PAPERT: On Learning in a Machine
Does heredity — with the richness of the genome’s structured chemistry — or epistemology — the implicit logic of ideas in concert — offer the more fruitful explanation of what makes learning possible? Usually this problem is too difficult to decide, but Papert offers a single, compelling example which argues that the power of ideas MUST NOT be ignored in disucssing the roots of knowledge and the processes of learning [note 1]. The central question is what must be considered in inferring that an idea is “innate” in a thinking thing. Papert describes a machine called a perceptron as follows.
…Its structure is quite simple: it has a retina on which pictures can be projected, and the purpose of the machine is to recognize whether or not this image has a certain property called “the predicate” (for example, ‘is a square’). It has a large number of submechanisms, each of which can compute the answer, to be expressed as ‘yes’ or ‘no’ to any well-defined question about a tiny region of the retina. Collectively, these submechanisms (called ‘the local function’) cover the whole retina, but none of them has any global knowledge. In particular, none of them can see the whole figure.
There is also a central organ, which has access to the answers given by the local mechanisms; but this organ is constrained to a particular simple algorithm to generate the global decision (for example, it is a square !) from the local functions, namely the ‘linear threshold decision function’: the binary yes/no outputs of the local functions are represented as 1 and 0, respectively; the machine forms a weighted sum of these numbers using weighting coefficients characteristic of the particular perceptron; it then makes its decision according to whether the sum comes out to be more than or less than a certain quantity called ‘the threshold.’

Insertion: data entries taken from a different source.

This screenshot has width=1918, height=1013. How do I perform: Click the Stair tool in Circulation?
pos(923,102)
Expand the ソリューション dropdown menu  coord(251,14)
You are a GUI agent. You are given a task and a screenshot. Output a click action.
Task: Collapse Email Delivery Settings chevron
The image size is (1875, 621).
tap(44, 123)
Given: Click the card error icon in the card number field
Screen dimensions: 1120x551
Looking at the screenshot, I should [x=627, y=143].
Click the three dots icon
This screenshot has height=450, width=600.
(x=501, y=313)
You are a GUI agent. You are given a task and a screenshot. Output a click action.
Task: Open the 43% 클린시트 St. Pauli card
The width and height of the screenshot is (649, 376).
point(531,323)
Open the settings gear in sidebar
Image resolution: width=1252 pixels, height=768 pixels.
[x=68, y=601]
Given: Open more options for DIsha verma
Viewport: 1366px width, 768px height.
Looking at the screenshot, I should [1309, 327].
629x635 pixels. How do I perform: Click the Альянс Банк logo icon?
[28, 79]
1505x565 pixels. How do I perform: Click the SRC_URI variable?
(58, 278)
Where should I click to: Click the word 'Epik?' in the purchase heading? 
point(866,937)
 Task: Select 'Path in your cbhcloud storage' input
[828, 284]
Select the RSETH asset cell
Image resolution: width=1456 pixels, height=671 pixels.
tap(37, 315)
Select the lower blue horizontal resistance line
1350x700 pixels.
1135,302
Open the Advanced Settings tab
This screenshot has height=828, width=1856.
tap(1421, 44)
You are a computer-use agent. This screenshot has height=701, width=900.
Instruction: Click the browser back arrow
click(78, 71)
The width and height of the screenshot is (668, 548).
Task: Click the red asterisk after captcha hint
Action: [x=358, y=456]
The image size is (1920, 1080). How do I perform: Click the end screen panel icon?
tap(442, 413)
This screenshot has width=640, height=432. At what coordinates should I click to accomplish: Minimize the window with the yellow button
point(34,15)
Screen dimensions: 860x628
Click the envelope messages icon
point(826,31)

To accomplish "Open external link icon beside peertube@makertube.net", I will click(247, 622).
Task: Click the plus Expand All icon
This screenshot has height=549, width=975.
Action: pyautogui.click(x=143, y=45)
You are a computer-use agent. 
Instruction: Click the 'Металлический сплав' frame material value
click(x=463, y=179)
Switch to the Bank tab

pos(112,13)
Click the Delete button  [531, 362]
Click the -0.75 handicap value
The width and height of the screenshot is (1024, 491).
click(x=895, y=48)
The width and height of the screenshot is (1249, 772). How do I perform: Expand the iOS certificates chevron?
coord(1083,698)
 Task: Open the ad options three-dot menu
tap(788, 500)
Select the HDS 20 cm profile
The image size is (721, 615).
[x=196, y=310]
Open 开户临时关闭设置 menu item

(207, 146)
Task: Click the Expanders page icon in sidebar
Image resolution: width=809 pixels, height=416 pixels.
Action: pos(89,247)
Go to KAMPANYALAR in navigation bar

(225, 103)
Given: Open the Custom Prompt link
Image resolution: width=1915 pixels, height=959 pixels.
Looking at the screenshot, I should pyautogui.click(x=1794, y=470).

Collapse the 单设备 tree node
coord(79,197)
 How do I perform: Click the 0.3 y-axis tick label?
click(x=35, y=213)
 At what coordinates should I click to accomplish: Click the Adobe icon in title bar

Finally, the perceptron is equipped with a ‘learning mechanism’, which works like this: when the machine says ‘that’s a square’, it will be told whether it is right or wrong, and if wrong, will use this feedback to alter its weighting coefficients.
What can a perceptron learn? The answer is not always immediately obvious, either from an examination of its ‘innate structure’ or from simple experiments. It is easy enough to see that a perceptron could learn to distinguish between dichotomies such as SQUARE versus TRIANGULAR; in this case, the local functions recognize the presence or absence of at least one angle which is not a right angle, and so the hypothesis SQUARE can be eliminated on local grounds. But there are cases where it is much harder to see whether the global decision is reducible to such local ones. The classic example is the predicate ‘is connected’. The picture is assumed to be a black figure on a white ground, and the question for the perceptron is whether the black figure is made of one or several pieces. Is such a decision reducible to local observations? Intuition still says that a perceptron should not be able to tell whether there is only one blob or several. But a deep mathematical theorem by Euler can be adapted to show that the preceptron can learn any predicate like ‘the number of blobs is less than k’.
Let us now imagine an investigator who does not know the Euler theorem and happens to be concerned with whether blob-numerosity (in the sense of the predicate just mentioned) is innate in the perceptron. One can easily imagine such a person being very puzzled when shown the wiring diagram of the perceptron. He would see nothing there which (to his mind) even remotely resembles numerosity. He might conclude that something must be missing from our wiring diagram (so one of the cautioning morals of the story is that one has to be very careful about conclusions like this). But the even more important, if more subtle, conclusion is that even with full knowledge (of the wiring diagram and the mathematics), it is not at all clear whether one ought to say that numerosity is innate. In some senses of ‘innate’ it is, and in other senses it is not. The conclusion for me is that we need a much more carefully elaborated theoretical framework within which to formulate the real questions that lie behind formulations such as, ‘Does the subject X have the notion Y ?’ or ‘Is Y a property of the initial state this subject ?’ or ‘Is Y innate ?’
Papert concludes from his argument by example that the key problem of learning theory should be to reduce the sense of miracle induced by the power of the mind both to think and to grow. Euler’s theorem can do this for a student of percpetron-learning. The more precise articulation of the processes Piaget named “assimilation” and “accommodation” is the best hope for achieving this end in the case of human learning. By providing crisp examples of how functionally labile cognitive structures can be seen as changing through their local interactions, we move in such a direction.